Figure out how much you have at your disposal. Why is this before deciding where? Because budget is the biggest constraint on where you can live in New York City. Ideally you shouldn’t be spending more than a third of your income on housing, though it is easy for that to become a bigger slice of your expenses in New York. Make sure you have also budgeted for the security deposit and a broker’s fee (if you are using a broker, we’ll get into that in number 4). Also make sure you’re prepared for how to furnish your apartment if your new place is unfurnished.

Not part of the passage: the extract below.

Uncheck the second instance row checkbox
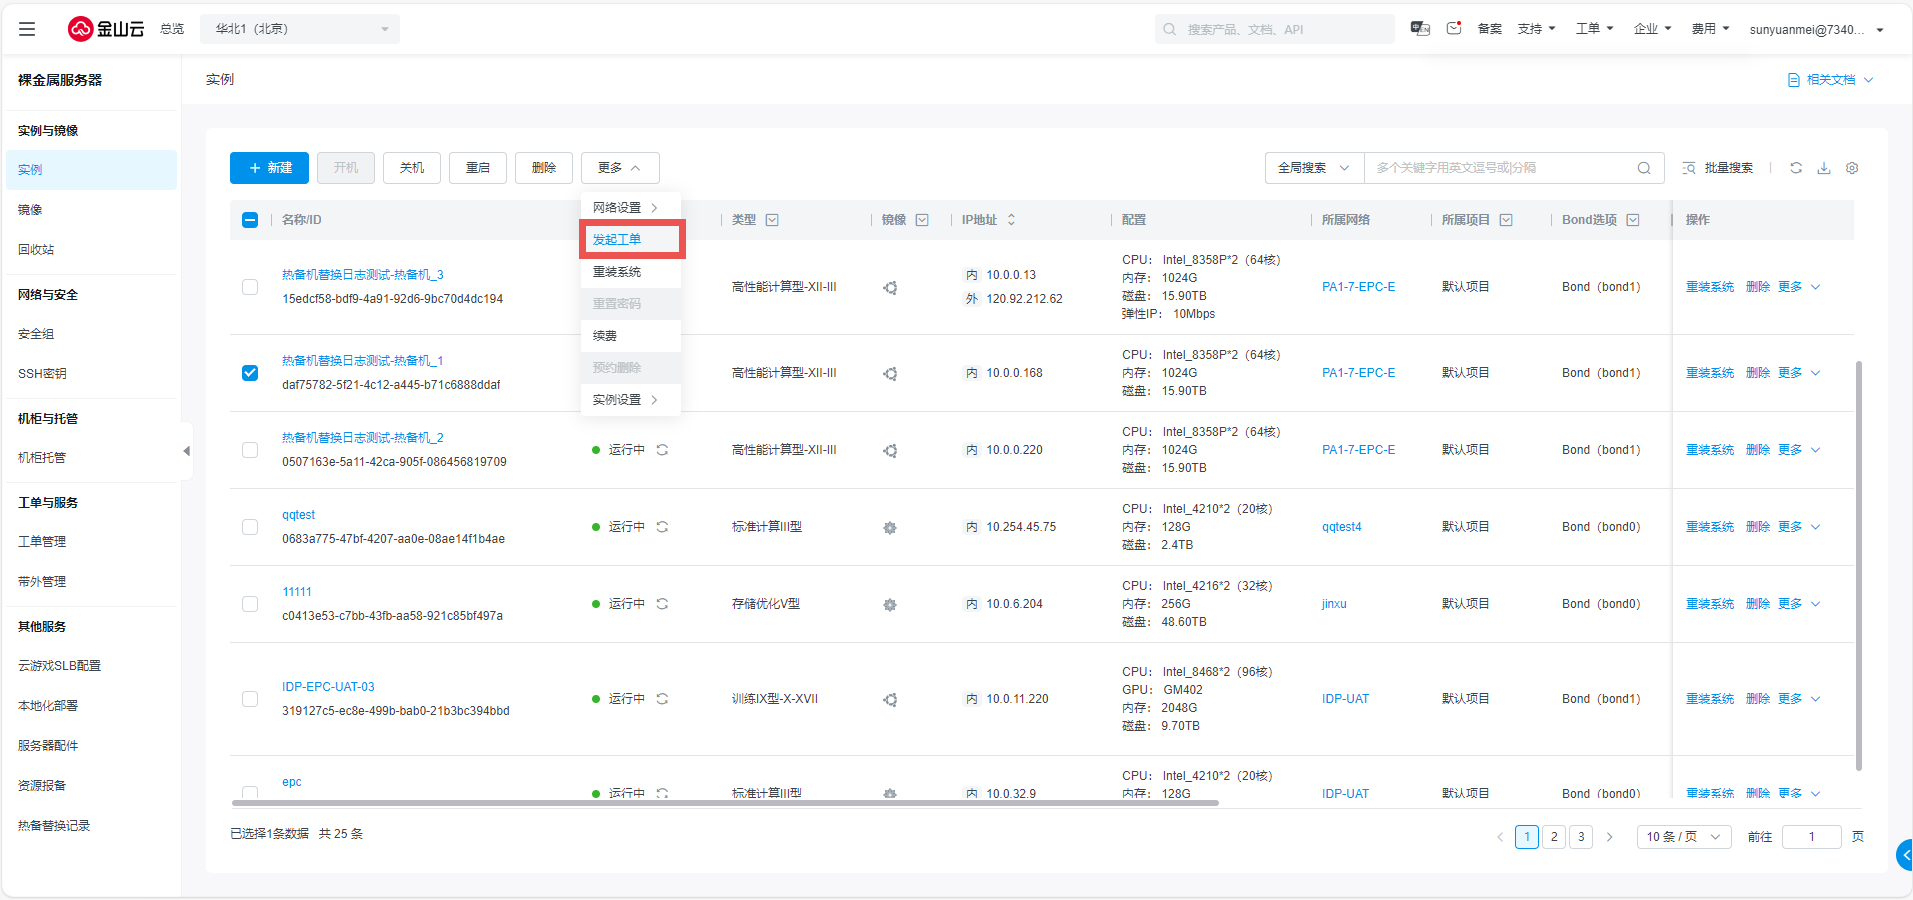The image size is (1913, 900). coord(250,373)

Step 3: Pick neighborhoods.
First, narrow to one or two boroughs. The Bronx, Queens, parts of Brooklyn and upper Manhattan (further north than campus) are less expensive than other parts of Brooklyn (like Park Slope) and the majority of Manhattan. Beyond just cost there are a number of other considerations including safety, transit times and neighborhood attractions such as bars, stores, or parks. The balance of these is going to be very personal; a great tool for ideas are the neighborhood guides on NYMag.com. The section also features a Livability Calculator where you can balance the importance of a number of factors and it spits out a list of neighborhoods to look at. The guides feature everything from a “green rating” to a link to crime reports, and also include the current average rental prices (which can be slightly inflated so don’t get freaked out). However, the guides don’t include every neighborhood in the city so don’t consider them the end all and be all. Another great way to get a sense of neighborhoods is to walk around to get a sense of who and what is there.
Step 4: Start looking.
Browse websites such as StreetEasy and Columbia University’s Off Campus Housing site. Craigslist can also be useful, especially if you are open to be the new person in an already occupied apartment, but use common sense. Decide if you want to use a broker. The benefit is that a broker will guide you through the process (and help you figure out just what paperwork you need) and should be showing you apartments you wouldn’t be able to see without them. The downside is that you have to pay a broker’s fee once you sign your lease, which is typically a month’s rent. If you don’t like your broker, switch. You don’t pay anything until you’ve signed your lease. Finding your place will take some legwork so make sure you’ve blocked out some time.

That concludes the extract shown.